[Start of Attachment]

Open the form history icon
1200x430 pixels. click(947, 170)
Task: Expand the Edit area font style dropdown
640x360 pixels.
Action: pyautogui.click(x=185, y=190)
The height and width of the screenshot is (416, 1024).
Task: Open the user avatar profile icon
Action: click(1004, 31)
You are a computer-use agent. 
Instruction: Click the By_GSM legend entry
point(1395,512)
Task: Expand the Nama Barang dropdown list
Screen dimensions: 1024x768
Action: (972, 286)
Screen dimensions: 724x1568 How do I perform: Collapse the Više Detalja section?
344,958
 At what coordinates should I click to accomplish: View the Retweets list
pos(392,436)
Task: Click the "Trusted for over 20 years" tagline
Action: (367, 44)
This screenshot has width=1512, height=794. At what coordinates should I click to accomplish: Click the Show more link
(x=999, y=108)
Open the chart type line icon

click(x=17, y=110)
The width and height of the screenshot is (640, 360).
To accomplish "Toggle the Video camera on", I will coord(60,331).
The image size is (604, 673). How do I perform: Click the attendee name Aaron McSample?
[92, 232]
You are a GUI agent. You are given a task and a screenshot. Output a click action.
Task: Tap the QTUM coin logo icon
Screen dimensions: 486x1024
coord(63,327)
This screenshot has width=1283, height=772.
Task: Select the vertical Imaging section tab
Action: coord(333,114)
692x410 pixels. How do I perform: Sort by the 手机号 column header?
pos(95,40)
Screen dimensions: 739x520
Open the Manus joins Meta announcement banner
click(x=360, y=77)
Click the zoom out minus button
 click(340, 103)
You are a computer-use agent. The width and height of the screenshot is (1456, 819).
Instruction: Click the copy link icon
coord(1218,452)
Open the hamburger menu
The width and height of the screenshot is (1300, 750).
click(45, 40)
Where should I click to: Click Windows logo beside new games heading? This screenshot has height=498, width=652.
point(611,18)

[End of Attachment]

◆ PROBLEM DETAILS
Word for word, set down each line of the material.

◆ RESULT
Open the form history icon
1200x430 pixels. click(947, 170)
Task: Expand the Edit area font style dropdown
640x360 pixels.
Action: pyautogui.click(x=185, y=190)
The height and width of the screenshot is (416, 1024).
Task: Open the user avatar profile icon
Action: click(1004, 31)
You are a computer-use agent. 
Instruction: Click the By_GSM legend entry
point(1395,512)
Task: Expand the Nama Barang dropdown list
Screen dimensions: 1024x768
Action: (972, 286)
Screen dimensions: 724x1568 How do I perform: Collapse the Više Detalja section?
344,958
 At what coordinates should I click to accomplish: View the Retweets list
pos(392,436)
Task: Click the "Trusted for over 20 years" tagline
Action: (367, 44)
This screenshot has width=1512, height=794. At what coordinates should I click to accomplish: Click the Show more link
(x=999, y=108)
Open the chart type line icon

click(x=17, y=110)
The width and height of the screenshot is (640, 360).
To accomplish "Toggle the Video camera on", I will coord(60,331).
The image size is (604, 673). How do I perform: Click the attendee name Aaron McSample?
[92, 232]
You are a GUI agent. You are given a task and a screenshot. Output a click action.
Task: Tap the QTUM coin logo icon
Screen dimensions: 486x1024
coord(63,327)
This screenshot has width=1283, height=772.
Task: Select the vertical Imaging section tab
Action: coord(333,114)
692x410 pixels. How do I perform: Sort by the 手机号 column header?
pos(95,40)
Screen dimensions: 739x520
Open the Manus joins Meta announcement banner
click(x=360, y=77)
Click the zoom out minus button
 click(340, 103)
You are a computer-use agent. The width and height of the screenshot is (1456, 819).
Instruction: Click the copy link icon
coord(1218,452)
Open the hamburger menu
The width and height of the screenshot is (1300, 750).
click(45, 40)
Where should I click to: Click Windows logo beside new games heading? This screenshot has height=498, width=652.
point(611,18)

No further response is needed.